Creating a mobile app from scratch may seem daunting, with millions of technical responsibilities, iterations, and twists. And it can be, but it doesn’t have to be. A consistent app design process will spare your nerves and put the app development pipeline on the right track.
A thought-out mobile app design process also dramatically affects your app's user experience. According to Toptal, 90% of app users have stopped using an app due to poor performance. Therefore, a user-friendly and sleek mobile design is paramount for a positive ROI.
But what does it take to craft a winning design? And what are the main application design steps? Let’s find out.
A short primer on the mobile app design process
Mobile application design commonly refers to the external interface of the mobile solution that users interact with. However, app design isn’t just a mere line-up of pretty visuals, buttons, and other elements.
Here designing means making the product both easy to use and appealing. A designer’s role is to advocate for the end-users to humanize software and create the app’s flow and structure.
All application design has two facets – UX and UI. Both contribute to the same product but encompass different design aspects.
What is UX design?
UX (user experience) is a design strategy that focuses on satisfying the user's needs in the best way possible. The main goal of UX specialists is to ensure that the app meets user expectations and provides users with value. The main pillars of a successful UX design are good usability, accessibility, reliability, and usefulness.
The primary responsibilities of UX professionals may include but are not limited to:
- Performing user research;
- Creating user personas;
- Identifying the information architecture of an application;
- Designing user flows and wireframes;
- Creating prototypes;
- Performing user testing.
What is UI design?
UI (user interface) is about how an application looks and feels to the user. UI design includes color schemes, buttons, labels, animations, transitions, etc. Essentially, UI is the process of building graphical interfaces with a focus on looks or style.
A typical set of tasks for UI designers can include:
- Transforming requirements into style guides and attractive interfaces;
- Identifying design problems and finding effective solutions;
- Creating animations;
- Choosing fonts and color palettes;
- Designing UI elements like scrollbars and icons.
As you can see, UI and UX are the two sides of the same coin, as both lead to a better product experience. Therefore, it is essential to pay due diligence to each during the design process.
Now that you know the fundamentals, let’s go over the main app design process steps for building a mobile solution.
How to design a mobile app: 10 crucial steps
According to CIO, almost 80% of mobile apps get dumped after their first use. Unfortunately, this means that you don’t have a second chance to make a first impression. To improve your app’s first impression, below are ten recommended steps that you can take to design a conversion-worthy app.
Set clear goals
Any software development process should be preceded by thorough pre-planning. Therefore, before creating a digital product design, you should thoroughly analyze your future solution. At this stage, a design team will work closely with other software specialists and clients to evaluate goals, pain points, and competencies.

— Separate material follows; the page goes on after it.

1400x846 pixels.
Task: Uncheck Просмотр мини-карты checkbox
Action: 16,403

The planning stage can be further divided into the following milestones.
Stakeholder interview
Planning starts with interviewing key stakeholders to gather valuable insights about business goals. Stakeholder interviews are also essential for understanding technical constraints, usability problems, and user needs.

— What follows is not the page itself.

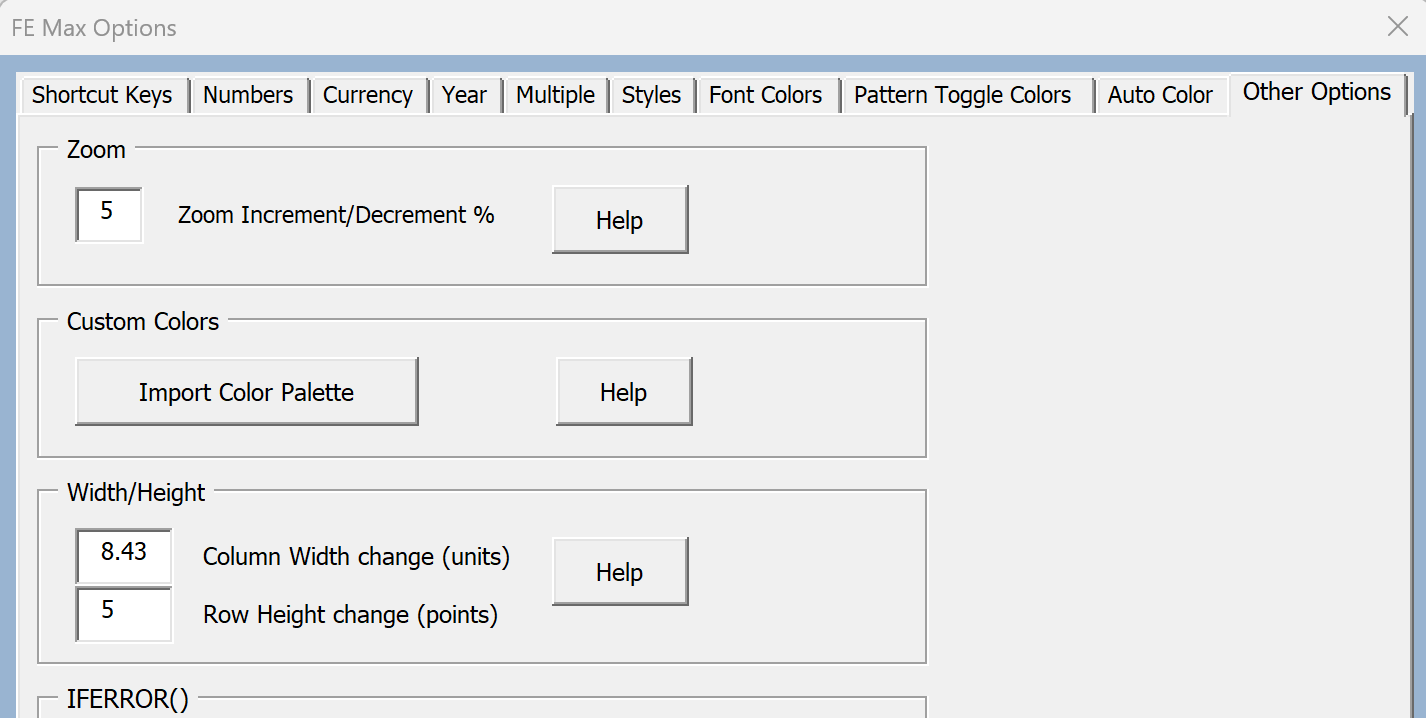The width and height of the screenshot is (1426, 718).
Task: Switch to the Styles tab
Action: pyautogui.click(x=651, y=96)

These interviews also help establish a shared vision of the future design, improve communication, and build trust. Designers then document and analyze responses to shape a cohesive strategy.
Design strategy
Next, your design team will wrap the interview results into a succinct strategy. This contains core information about the product goal, target audience, incentives, and competitive advantages of the future layout. The strategy then helps you and the team define UX milestones and objectives.
Scope of application
In mobile app development, the scope is defined through functional requirements and content specifications. Functional requirements refer to a solution’s intended capabilities, appearance, and interactions that help users achieve their goals.
These requirements don’t include any complex technical details. Instead, functional specifications focus on how users will interact with the application and how the system will operate in response to users’ actions.
Content requirements
Unlike functional requirements, content specifications revolve around visual or media information that will complement the user experience. Thus, designers validate any content feature against strategic objectives, including images, audio, and video. Content requirements should offer rough estimates of the size of each feature, such as file sizes for downloadable content elements or pixel dimensions for images.
Write a plan of action
Comprehensive planning is among the salient app design steps that follow the initial pre-planning stage. A detailed UX plan sets specific expectations both for the team and the customer. Thus, securing key stakeholders’ expectations with key performance indicators to measure the product’s future success.
A plan of action also details the product objectives and the team structure. Moreover, this stage documents a single communication channel for the team and the client to ensure convenient and effective collaboration between the stakeholders. Generally, a UX plan aids a client in making their vision a reality while adhering to specified guidelines, KPIs, and clear goals.
Research your niche and competitors
After you have solidified the plan and determined the main objectives, your team will move on to the research phase. This stage mostly boils down to performing user research and assessing competitors’ solutions present in the market.
Competitor analysis helps UX designers deep dive into the industry standards and identify opportunities for a product in a specific niche. This stage also allows design teams to determine competitive UX/UI features using other companies’ experiences and success stories. By understanding the flow and functions of competitors’ products, your team can strategically design your solution to deliver a superior product and experience.
For user research, its purpose is to help you connect with potential users and explore their needs. Understanding what your users want is essential to creating designs that click with the end users.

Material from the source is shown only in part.